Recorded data
──────────

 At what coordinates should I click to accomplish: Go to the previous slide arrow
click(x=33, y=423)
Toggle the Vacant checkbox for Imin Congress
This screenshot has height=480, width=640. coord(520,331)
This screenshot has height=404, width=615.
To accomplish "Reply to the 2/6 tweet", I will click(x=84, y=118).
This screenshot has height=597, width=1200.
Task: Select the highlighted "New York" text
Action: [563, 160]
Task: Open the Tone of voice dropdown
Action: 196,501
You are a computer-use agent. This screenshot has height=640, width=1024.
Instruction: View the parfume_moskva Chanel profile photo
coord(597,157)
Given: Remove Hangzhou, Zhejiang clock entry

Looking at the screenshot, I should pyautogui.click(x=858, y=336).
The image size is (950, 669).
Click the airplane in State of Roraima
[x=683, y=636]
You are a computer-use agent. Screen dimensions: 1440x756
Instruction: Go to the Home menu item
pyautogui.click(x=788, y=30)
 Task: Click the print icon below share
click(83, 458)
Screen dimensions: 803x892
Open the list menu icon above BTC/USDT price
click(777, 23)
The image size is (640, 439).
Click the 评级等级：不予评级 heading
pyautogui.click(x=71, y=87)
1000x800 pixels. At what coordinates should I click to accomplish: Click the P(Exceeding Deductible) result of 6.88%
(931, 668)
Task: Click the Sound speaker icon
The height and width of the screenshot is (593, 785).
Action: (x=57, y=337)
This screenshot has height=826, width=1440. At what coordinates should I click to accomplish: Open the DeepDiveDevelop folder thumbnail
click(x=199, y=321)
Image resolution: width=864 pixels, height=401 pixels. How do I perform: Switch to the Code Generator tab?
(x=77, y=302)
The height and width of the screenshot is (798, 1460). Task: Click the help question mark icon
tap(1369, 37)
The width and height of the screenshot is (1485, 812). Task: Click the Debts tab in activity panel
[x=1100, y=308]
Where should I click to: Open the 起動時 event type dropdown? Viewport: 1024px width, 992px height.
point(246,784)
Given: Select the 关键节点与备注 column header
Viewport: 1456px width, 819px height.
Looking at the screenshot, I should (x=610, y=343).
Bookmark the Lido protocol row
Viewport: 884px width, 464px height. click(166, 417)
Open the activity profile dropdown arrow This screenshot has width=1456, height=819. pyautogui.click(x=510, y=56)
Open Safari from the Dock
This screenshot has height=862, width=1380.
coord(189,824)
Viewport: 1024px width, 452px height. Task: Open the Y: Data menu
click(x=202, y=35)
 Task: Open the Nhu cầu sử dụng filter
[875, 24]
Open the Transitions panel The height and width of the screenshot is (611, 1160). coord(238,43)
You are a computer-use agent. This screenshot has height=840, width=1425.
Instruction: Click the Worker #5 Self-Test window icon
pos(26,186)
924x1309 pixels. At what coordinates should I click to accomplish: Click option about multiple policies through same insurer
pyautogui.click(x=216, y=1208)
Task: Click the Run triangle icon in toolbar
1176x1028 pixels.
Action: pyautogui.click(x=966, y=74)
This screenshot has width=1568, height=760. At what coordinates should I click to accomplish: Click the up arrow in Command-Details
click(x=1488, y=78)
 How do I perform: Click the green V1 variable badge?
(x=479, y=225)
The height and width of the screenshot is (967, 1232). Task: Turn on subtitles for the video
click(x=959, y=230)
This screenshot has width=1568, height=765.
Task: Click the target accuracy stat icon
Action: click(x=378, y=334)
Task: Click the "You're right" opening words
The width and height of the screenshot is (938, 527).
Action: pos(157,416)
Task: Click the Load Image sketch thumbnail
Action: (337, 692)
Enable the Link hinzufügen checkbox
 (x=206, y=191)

──────────

Your goal >>
Repeat all of the recorded data above, line for line, with no changes.

Full output >>
 At what coordinates should I click to accomplish: Go to the previous slide arrow
click(x=33, y=423)
Toggle the Vacant checkbox for Imin Congress
This screenshot has height=480, width=640. coord(520,331)
This screenshot has height=404, width=615.
To accomplish "Reply to the 2/6 tweet", I will click(x=84, y=118).
This screenshot has height=597, width=1200.
Task: Select the highlighted "New York" text
Action: [563, 160]
Task: Open the Tone of voice dropdown
Action: 196,501
You are a computer-use agent. This screenshot has height=640, width=1024.
Instruction: View the parfume_moskva Chanel profile photo
coord(597,157)
Given: Remove Hangzhou, Zhejiang clock entry

Looking at the screenshot, I should pyautogui.click(x=858, y=336).
The image size is (950, 669).
Click the airplane in State of Roraima
[x=683, y=636]
You are a computer-use agent. Screen dimensions: 1440x756
Instruction: Go to the Home menu item
pyautogui.click(x=788, y=30)
 Task: Click the print icon below share
click(83, 458)
Screen dimensions: 803x892
Open the list menu icon above BTC/USDT price
click(777, 23)
The image size is (640, 439).
Click the 评级等级：不予评级 heading
pyautogui.click(x=71, y=87)
1000x800 pixels. At what coordinates should I click to accomplish: Click the P(Exceeding Deductible) result of 6.88%
(931, 668)
Task: Click the Sound speaker icon
The height and width of the screenshot is (593, 785).
Action: (x=57, y=337)
This screenshot has height=826, width=1440. At what coordinates should I click to accomplish: Open the DeepDiveDevelop folder thumbnail
click(x=199, y=321)
Image resolution: width=864 pixels, height=401 pixels. How do I perform: Switch to the Code Generator tab?
(x=77, y=302)
The height and width of the screenshot is (798, 1460). Task: Click the help question mark icon
tap(1369, 37)
The width and height of the screenshot is (1485, 812). Task: Click the Debts tab in activity panel
[x=1100, y=308]
Where should I click to: Open the 起動時 event type dropdown? Viewport: 1024px width, 992px height.
point(246,784)
Given: Select the 关键节点与备注 column header
Viewport: 1456px width, 819px height.
Looking at the screenshot, I should (x=610, y=343).
Bookmark the Lido protocol row
Viewport: 884px width, 464px height. click(166, 417)
Open the activity profile dropdown arrow This screenshot has width=1456, height=819. pyautogui.click(x=510, y=56)
Open Safari from the Dock
This screenshot has height=862, width=1380.
coord(189,824)
Viewport: 1024px width, 452px height. Task: Open the Y: Data menu
click(x=202, y=35)
 Task: Open the Nhu cầu sử dụng filter
[875, 24]
Open the Transitions panel The height and width of the screenshot is (611, 1160). coord(238,43)
You are a computer-use agent. This screenshot has height=840, width=1425.
Instruction: Click the Worker #5 Self-Test window icon
pos(26,186)
924x1309 pixels. At what coordinates should I click to accomplish: Click option about multiple policies through same insurer
pyautogui.click(x=216, y=1208)
Task: Click the Run triangle icon in toolbar
1176x1028 pixels.
Action: pyautogui.click(x=966, y=74)
This screenshot has width=1568, height=760. At what coordinates should I click to accomplish: Click the up arrow in Command-Details
click(x=1488, y=78)
 How do I perform: Click the green V1 variable badge?
(x=479, y=225)
The height and width of the screenshot is (967, 1232). Task: Turn on subtitles for the video
click(x=959, y=230)
This screenshot has width=1568, height=765.
Task: Click the target accuracy stat icon
Action: click(x=378, y=334)
Task: Click the "You're right" opening words
The width and height of the screenshot is (938, 527).
Action: pos(157,416)
Task: Click the Load Image sketch thumbnail
Action: (337, 692)
Enable the Link hinzufügen checkbox
 (x=206, y=191)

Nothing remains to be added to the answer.